Some Democratic lawmakers Wednesday assailed a proposal to boost the use of telehealth as a giveaway to insurance companies, suggesting that the legislation violates oft-repeated pledges of House Republicans that they don’t want to pick “winners and losers” in the economy.
The GOP-controlled House is primed Thursday to pass the bill (HB 23), which is part of House Speaker Jose Oliva’s ambitious plans to overhaul the health-care system.
During a floor discussion Wednesday, Democrats were skeptical of the measure because it includes tax credits for the insurance industry. House Democrats twice tried to alter the $30 million in tax breaks, which they unsuccessfully argued would interfere with the free market.
Rep. Anna Eskamani, an Orlando Democrat who sponsored amendments that sought to alter the tax breaks, said she wanted to improve the bill by removing what she described as “corporate welfare.”
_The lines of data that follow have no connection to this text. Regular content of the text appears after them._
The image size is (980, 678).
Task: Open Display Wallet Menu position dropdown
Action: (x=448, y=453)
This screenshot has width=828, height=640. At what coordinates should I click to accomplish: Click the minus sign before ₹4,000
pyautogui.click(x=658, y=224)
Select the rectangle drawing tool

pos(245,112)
One amendment would have required the Legislature to revisit the tax breaks after five years.
“We can have some fiscal responsibility here. The corporate welfare component will still exist, but at the very least there is a timeline to it being eliminated and perhaps an evaluation to reassess,” she said.
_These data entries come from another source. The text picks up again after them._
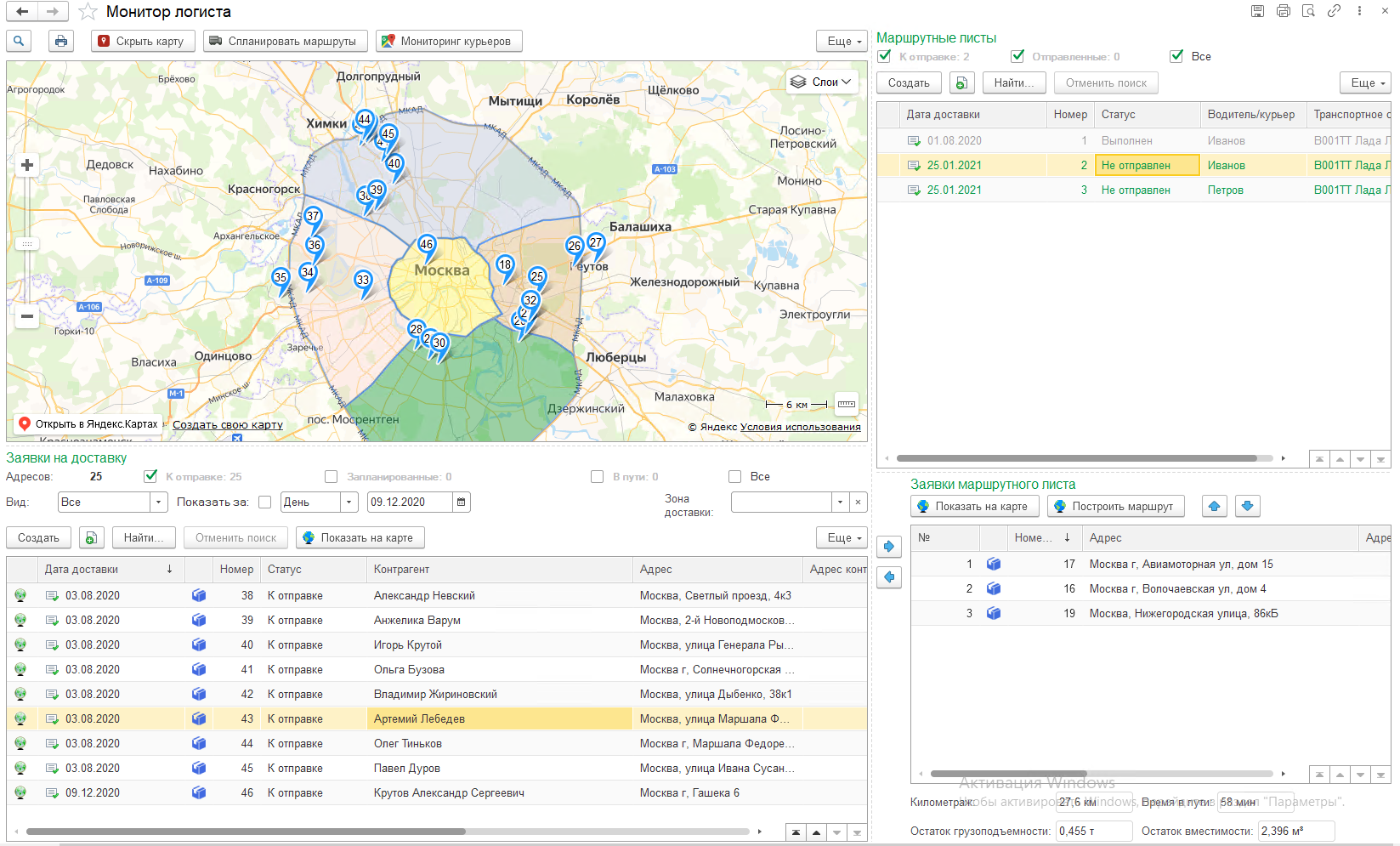
Task: Open 'Еще' menu in route sheets panel
Action: [1366, 82]
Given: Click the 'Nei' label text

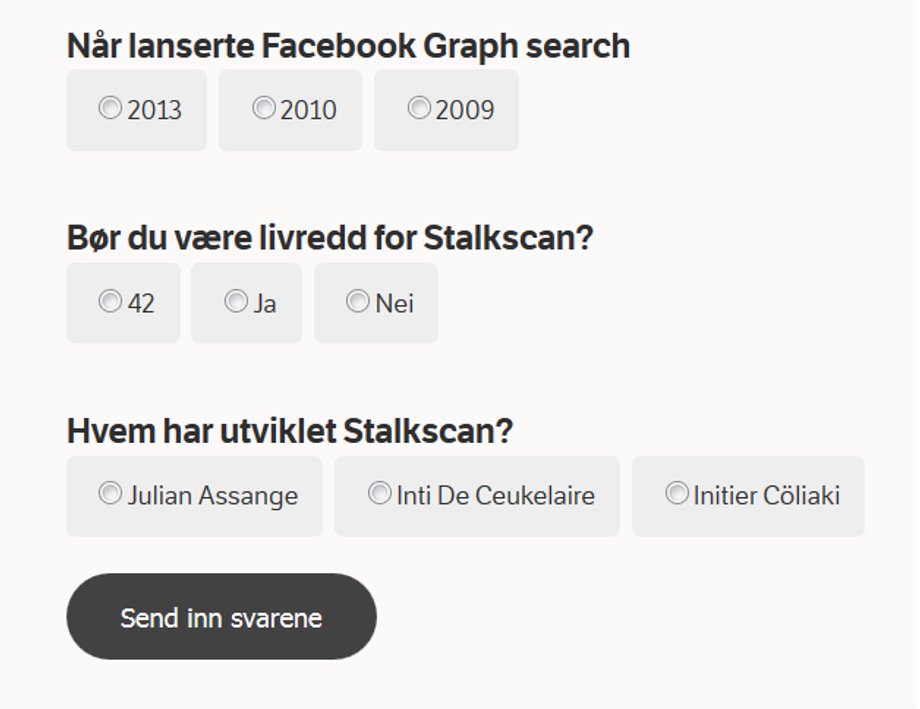Looking at the screenshot, I should (x=394, y=304).
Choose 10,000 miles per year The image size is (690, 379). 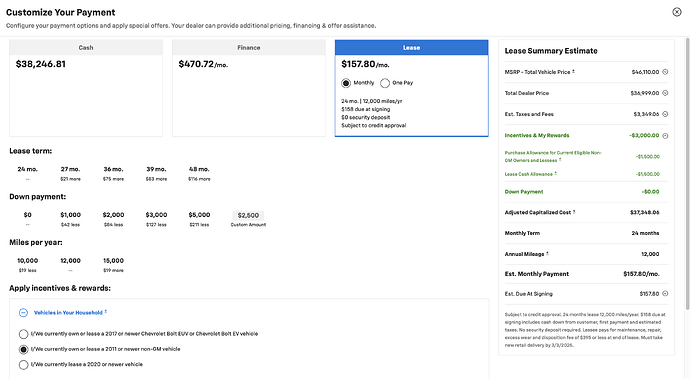tap(27, 265)
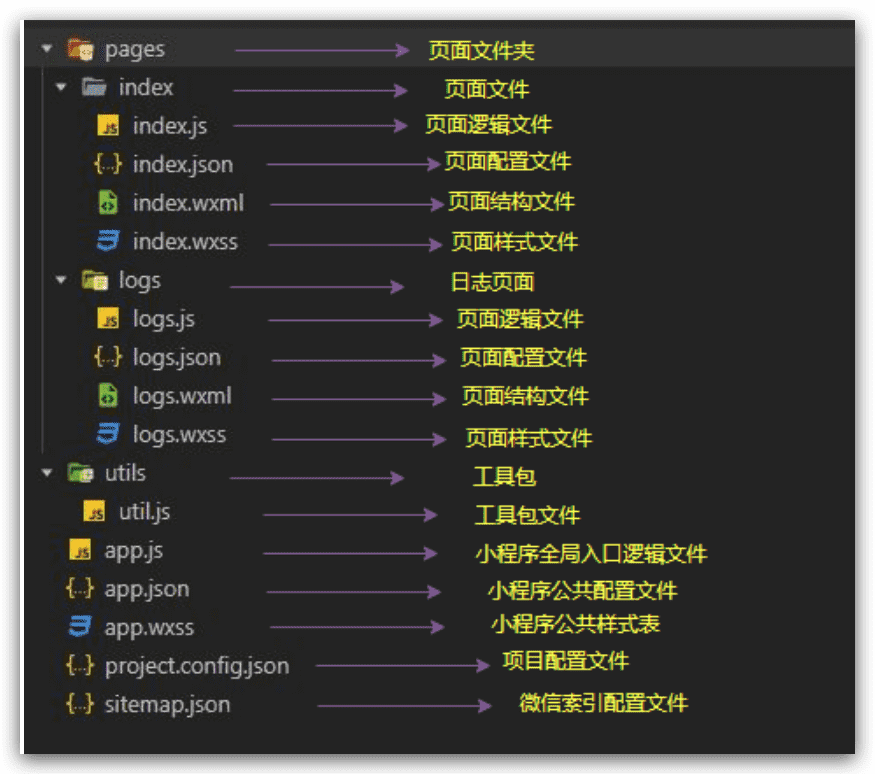Collapse the logs folder arrow
Image resolution: width=875 pixels, height=774 pixels.
(61, 281)
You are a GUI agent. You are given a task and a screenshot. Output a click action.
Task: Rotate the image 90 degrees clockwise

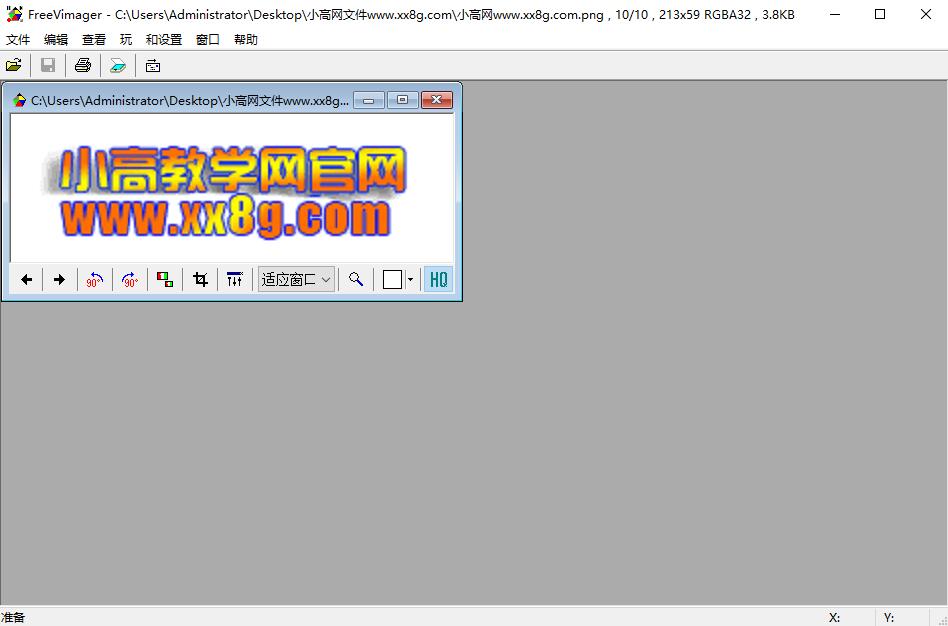(129, 280)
But bill sponsor Clay Yarborough, R-Jacksonville called the tax breaks an “investment” that the state should make in telehealth services.
That amendment failed on a 70-41 vote.
Eskamani’s second amendment would have deleted the tax breaks from the bill altogether. It also was shot down after Yarborough described it as unfriendly.
Telehealth, a term insurance companies have coined, involves using the internet and other technology to provide services to patients remotely. Telehealth is not a type of health-care service but rather is a mode to deliver services.
In December 2016, the Agency for Health Care Administration issued the findings of a survey it helped conduct. The results showed that 45 percent of hospitals said they provided telehealth, while only 6 percent of practitioners, such as physicians, did.
A state-created task force submitted a report in October 2017 recommending ways to jump-start telehealth. Chief among those recommendations was a requirement that insurance companies reimburse physicians for telehealth services.
A key issue is whether physicians will get reimbursed the same amounts for telehealth services as they get for providing in-person services --- a concept known as “parity.”
The House doesn’t contain a parity requirement. But physician groups argue such a requirement is needed.
“We absolutely need to make sure that the providers of the service get paid for it so we can continue to expand it,” Florida Medical Association President Corey Howard, a Naples physician, said earlier in the legislative session.
A Senate version of the telehealth bill includes a parity requirement but doesn’t contain the tax breaks.